* _SOURCE MATERIAL_

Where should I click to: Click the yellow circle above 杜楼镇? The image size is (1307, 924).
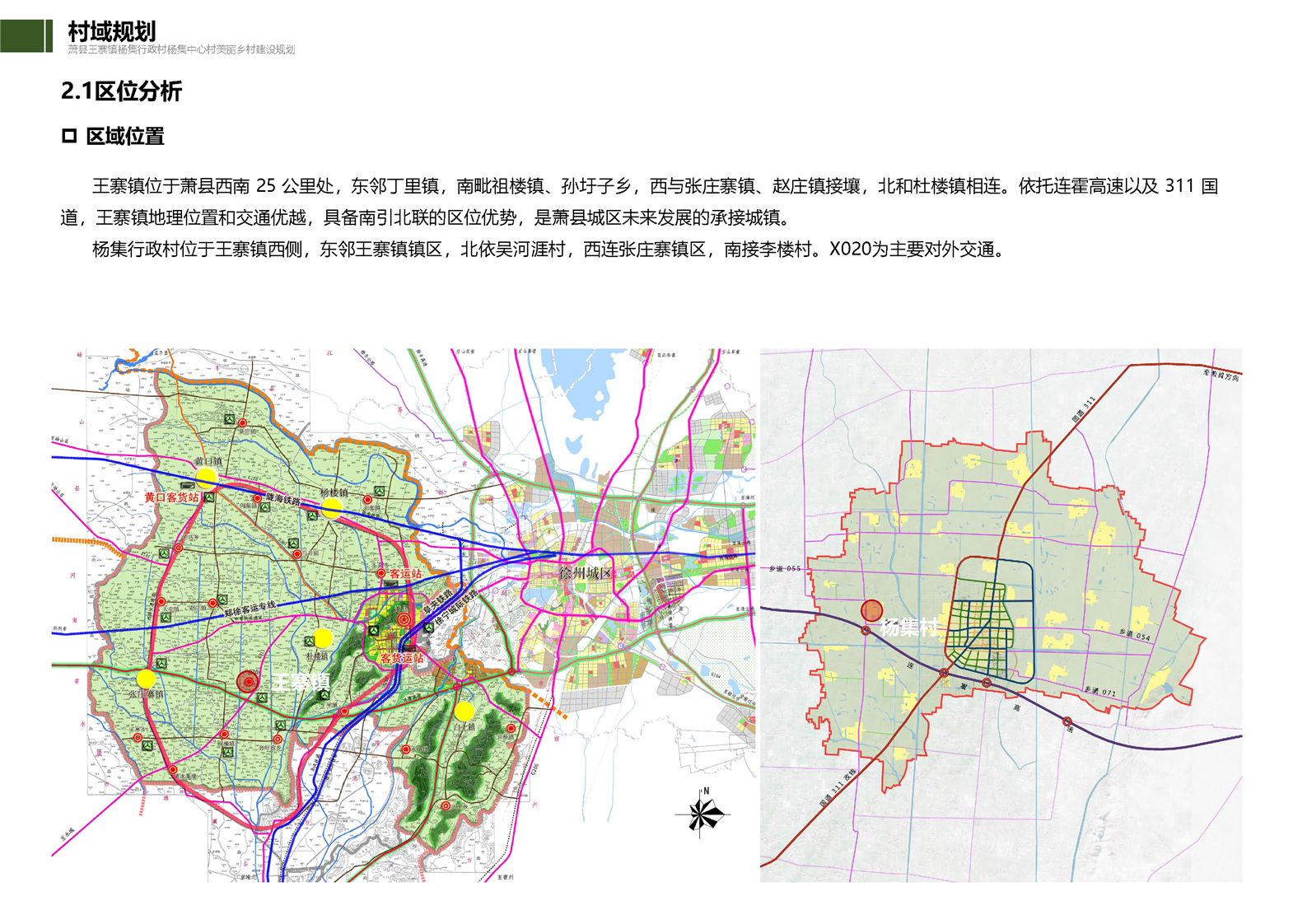coord(323,637)
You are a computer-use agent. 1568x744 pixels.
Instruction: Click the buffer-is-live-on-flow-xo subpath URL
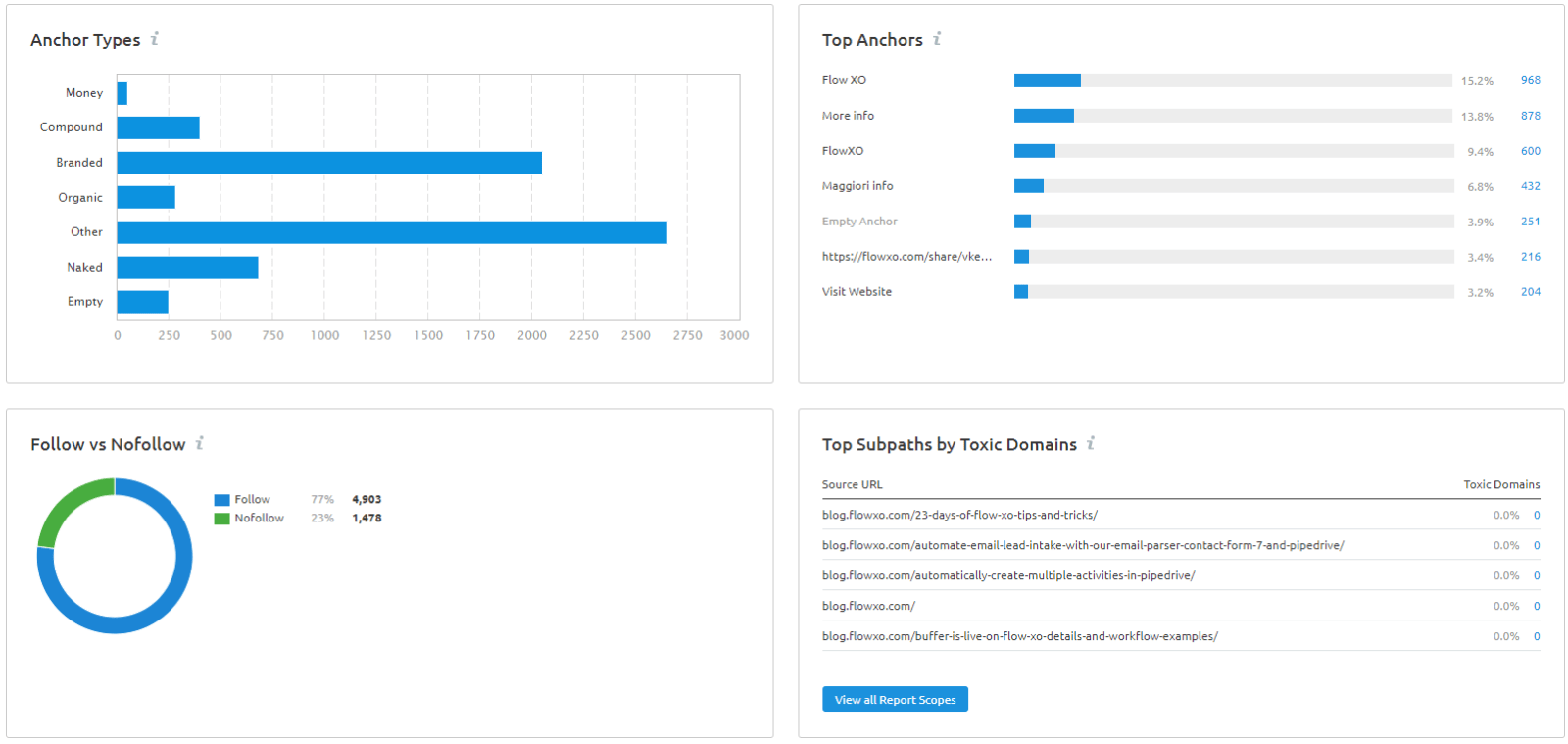tap(1019, 636)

* _DESCRIPTION OF THE TASK_
Retype the records verbatim, excluding each image they hold.

* _RESULT OF THIS EXERCISE_
Where should I click to: Click the yellow circle above 杜楼镇? The image size is (1307, 924).
coord(323,637)
You are a computer-use agent. 1568x744 pixels.
Instruction: Click the buffer-is-live-on-flow-xo subpath URL
tap(1019, 636)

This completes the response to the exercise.